Был, стал быть, такой случай, - говорил Христоня, в последнем слове делая ударения на «а*: -Несли мы охрану царского дворца, в покоях часы отбивали и снаружи. Снаружи над стеной верхи ездили: двое туда - двое сюда. Встренутся, спрашивают: «Все спокойно? Нету никаких бунтов?» - «Нету, ничего», - и разъезжаются, а чтоб пристать поговорить - и не моги. Тоже и личности подбирали: становют, стал быть, в дверях двоих, так подгоняют, чтоб похожи один на одного были. Черные так черные стоят, а белые так белые. Не то что волосы, а чтоб и обличием были схожи. Мне, стал быть, раз цирульник бороду красил из-за этих самых глупостев. Припало в паре стоять с Никифором Мещеряковым, - был такой казачок в нашей сотне Тепикинской станицы, - а он, дьявол, какой-то гнедой масти. Чума его знает, что за виски, кубыть, аж полымем схваченные. Искать-поискать, стал быть, нету такой масти в сотнях; мне сотник Баркин, стал быть, и говорит: «Иди в цирульню, чтоб вмиг подрисовали бороду и вусы». Прихожу, ну и выкрасили... А как глянул в зеркалу, ажник сердце захолонулось: горю! Чисто горю, и все!Возьму бороду в жменю, кубыть, аж пальцам горячо. Во! »[т. 1, ч. 2, гл. IX].
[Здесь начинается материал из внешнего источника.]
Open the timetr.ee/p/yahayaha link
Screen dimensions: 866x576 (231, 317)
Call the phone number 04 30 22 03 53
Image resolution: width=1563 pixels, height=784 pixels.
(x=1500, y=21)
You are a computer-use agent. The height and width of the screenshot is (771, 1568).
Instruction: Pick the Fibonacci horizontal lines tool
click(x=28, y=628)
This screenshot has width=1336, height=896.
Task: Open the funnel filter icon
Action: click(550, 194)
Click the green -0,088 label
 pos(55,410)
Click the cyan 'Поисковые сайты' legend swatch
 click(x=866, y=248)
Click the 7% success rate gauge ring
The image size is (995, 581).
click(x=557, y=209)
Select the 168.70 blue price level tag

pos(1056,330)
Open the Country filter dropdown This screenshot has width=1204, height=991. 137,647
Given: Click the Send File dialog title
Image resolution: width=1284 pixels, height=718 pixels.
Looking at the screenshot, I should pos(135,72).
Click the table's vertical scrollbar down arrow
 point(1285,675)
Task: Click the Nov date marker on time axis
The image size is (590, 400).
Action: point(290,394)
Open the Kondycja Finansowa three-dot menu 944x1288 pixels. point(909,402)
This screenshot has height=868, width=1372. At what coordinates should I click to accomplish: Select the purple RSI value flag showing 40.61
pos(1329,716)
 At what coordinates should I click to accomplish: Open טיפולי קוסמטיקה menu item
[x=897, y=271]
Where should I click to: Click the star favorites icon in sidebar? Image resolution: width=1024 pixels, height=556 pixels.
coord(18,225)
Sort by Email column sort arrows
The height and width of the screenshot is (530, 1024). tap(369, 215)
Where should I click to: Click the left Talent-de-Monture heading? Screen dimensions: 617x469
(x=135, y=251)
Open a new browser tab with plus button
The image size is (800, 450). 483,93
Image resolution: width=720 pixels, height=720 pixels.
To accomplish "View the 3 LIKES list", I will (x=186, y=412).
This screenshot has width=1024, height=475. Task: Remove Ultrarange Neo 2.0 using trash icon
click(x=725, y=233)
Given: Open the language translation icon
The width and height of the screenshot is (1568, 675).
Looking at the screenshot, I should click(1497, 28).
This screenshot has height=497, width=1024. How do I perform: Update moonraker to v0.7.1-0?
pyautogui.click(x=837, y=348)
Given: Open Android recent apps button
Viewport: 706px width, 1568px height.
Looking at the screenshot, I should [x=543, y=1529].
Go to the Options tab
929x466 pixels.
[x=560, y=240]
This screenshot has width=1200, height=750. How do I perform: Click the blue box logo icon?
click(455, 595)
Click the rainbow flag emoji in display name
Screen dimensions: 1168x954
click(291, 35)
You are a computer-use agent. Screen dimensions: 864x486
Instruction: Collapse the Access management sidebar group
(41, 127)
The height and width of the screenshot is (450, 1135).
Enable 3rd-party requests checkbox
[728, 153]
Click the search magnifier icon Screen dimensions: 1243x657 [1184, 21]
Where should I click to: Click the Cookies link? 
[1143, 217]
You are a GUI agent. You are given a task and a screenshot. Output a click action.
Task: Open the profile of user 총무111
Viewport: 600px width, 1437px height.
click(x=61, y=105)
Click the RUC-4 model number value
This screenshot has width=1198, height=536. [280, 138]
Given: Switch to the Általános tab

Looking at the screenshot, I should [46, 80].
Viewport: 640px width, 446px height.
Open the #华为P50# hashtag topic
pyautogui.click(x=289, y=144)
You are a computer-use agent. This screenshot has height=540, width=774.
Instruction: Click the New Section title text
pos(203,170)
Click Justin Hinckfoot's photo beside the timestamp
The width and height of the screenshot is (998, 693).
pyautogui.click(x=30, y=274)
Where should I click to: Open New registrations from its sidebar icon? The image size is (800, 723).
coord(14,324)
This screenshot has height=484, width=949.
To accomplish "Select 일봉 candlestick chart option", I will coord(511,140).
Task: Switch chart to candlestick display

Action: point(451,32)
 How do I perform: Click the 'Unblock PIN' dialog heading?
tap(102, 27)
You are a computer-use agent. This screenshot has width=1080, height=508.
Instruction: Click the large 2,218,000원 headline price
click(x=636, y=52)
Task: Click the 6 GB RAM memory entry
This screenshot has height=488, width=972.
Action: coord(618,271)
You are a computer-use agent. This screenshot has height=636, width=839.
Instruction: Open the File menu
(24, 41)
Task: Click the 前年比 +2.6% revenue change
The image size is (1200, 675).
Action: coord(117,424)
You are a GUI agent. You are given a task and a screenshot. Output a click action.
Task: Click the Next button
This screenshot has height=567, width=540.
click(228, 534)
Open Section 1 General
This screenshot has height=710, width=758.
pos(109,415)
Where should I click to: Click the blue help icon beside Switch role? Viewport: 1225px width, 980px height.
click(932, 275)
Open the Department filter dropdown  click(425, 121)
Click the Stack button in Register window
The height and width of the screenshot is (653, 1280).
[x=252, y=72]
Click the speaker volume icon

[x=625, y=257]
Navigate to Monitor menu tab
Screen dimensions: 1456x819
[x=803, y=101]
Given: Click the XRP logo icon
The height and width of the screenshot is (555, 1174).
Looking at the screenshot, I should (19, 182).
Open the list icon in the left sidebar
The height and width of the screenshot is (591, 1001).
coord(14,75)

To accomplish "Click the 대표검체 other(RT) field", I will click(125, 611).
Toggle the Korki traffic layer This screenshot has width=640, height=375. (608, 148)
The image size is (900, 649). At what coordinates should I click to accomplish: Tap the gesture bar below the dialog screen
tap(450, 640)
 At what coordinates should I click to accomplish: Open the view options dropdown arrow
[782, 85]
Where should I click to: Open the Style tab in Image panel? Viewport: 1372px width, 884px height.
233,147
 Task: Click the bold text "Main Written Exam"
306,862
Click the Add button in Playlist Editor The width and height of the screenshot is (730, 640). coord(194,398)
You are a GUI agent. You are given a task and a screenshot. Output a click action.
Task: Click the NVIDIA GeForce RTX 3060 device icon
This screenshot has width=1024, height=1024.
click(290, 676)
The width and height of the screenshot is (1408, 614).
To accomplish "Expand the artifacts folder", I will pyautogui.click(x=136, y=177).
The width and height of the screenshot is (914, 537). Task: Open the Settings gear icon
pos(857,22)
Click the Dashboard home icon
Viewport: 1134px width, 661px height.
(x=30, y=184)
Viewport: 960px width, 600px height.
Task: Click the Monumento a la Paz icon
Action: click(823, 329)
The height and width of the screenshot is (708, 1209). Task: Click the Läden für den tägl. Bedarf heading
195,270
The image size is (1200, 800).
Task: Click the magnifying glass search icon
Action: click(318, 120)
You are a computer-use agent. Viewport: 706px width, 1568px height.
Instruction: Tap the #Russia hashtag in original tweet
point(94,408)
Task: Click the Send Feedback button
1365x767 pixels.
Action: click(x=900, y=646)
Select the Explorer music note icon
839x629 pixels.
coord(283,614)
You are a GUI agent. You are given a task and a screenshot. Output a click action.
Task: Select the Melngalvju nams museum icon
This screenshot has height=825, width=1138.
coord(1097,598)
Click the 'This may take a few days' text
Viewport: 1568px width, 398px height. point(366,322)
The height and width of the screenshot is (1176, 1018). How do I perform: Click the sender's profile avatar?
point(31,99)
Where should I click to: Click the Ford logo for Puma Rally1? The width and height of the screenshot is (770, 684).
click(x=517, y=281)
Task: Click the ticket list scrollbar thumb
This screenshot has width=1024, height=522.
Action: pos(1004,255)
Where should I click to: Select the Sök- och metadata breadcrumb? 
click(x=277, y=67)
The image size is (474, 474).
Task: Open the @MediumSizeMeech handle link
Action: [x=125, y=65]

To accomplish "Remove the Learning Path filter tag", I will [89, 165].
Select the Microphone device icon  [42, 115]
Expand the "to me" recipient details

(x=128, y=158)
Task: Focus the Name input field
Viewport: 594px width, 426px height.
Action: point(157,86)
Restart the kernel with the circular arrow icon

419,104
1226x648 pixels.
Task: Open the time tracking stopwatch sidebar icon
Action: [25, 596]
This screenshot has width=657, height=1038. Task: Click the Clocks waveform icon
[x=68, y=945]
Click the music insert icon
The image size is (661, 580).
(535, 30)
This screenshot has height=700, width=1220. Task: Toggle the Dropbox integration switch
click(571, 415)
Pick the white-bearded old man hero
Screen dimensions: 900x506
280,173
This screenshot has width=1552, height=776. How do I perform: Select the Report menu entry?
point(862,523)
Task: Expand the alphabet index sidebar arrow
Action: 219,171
«Папа, я хлопотал о переводе меня из Атаманского полка в армию. Сегодня я получил назначение и уезжаю в распоряжение командира 2-го корпуса. Вас, по всей вероятности, удивит принятое мною решение, но я объясню его следующим образом: меня тяготила та обстановка, в которой приходилось вращаться Парады, встречи, караулы - вся эта дворцовая служба набила мне оскомину. Приелось все это до тошноты, хочется живого дела и... если хотите - подвига. Надо полагать, что во мне сказывается славная кровь Листницких, тех, которые, начиная с Отечественной войны, вплетали лавры в венок русского оружия. Еду на фронт. Прошу вашего благословения. На той неделе я видел императора перед отъездом в ставку. Я обожествляю этого человека. Я стоял во внутреннем карауле во дворце. Он шел с Родзянко и, проходя мимо меня, улыбнулся, указывая на меня глазами, сказал по-английски: «Вот моя славная гвардия. Ею в свое время я побью карту Вильгельм*. Я обожаю его, как институтка. Мне не стыдно признаться вам в этом, даже несмотря на то что мне перевалило за 28. Меня глубоко волнуют те дворцовые сплетни, которые паутиной кутают светлое имя монарха. Я им не верю и не могу верить. На днях я едва не застрелил есаула Громова за то, что он в моем присутствии осмелился непочтительно отозваться об ее императорском величестве. Это гнусно, и я ему сказал, что только люди, в жилах которых течет холопская кровь, могут унизиться до грязной сплетни. Этот инцидент произошел в присутствии нескольких офицеров. Меня охватил пароксизм бешенства, я вытащил револьвер и хотел потратить одну пулю на хама, но меня обезоружили товарищи. С каждым днем мне все тяжелее было пребывать в этой клоаке. В гвардейских полках - в офицерстве, в частности, - нет того подлинного патриотизма, страшно сказать - нет даже любви к династии. Это не дворянство, а сброд. Этим, в сущности, объясняется мой разрыв с полком. Я не могу общаться с людьми, которых не уважаю. Ну, кажется, все. Простите за некоторую несвязность, спешу, надо увязать чемодан и ехать к коменданту. Будьте здоровы, папа. Из армии пришлю подробное письмо. Ваш Евгений* [т. 1, ч. 3, гл. XIV].